Prompt
Word for word, set down every line of the entries below from the line with "Screen dimensions: 600x406" to the line with "Click the Nama Peserta column header", including both, and no other line.

Given entries
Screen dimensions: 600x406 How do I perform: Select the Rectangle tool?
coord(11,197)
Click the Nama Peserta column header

* * *

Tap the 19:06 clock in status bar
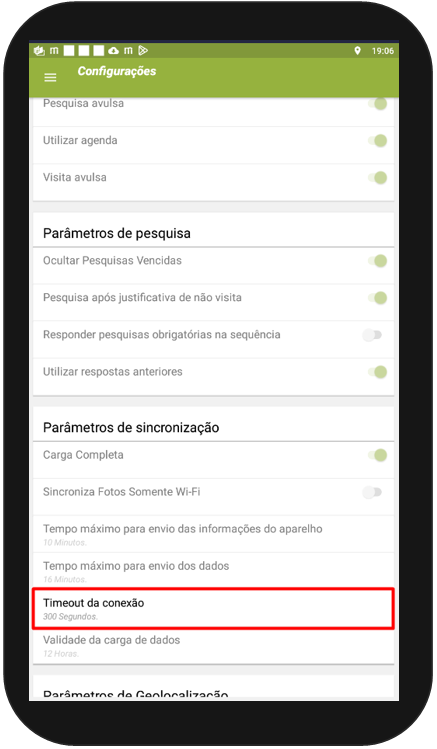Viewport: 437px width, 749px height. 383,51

Response to this task
Screen dimensions: 600x406 How do I perform: Select the Rectangle tool?
coord(11,197)
Click the Nama Peserta column header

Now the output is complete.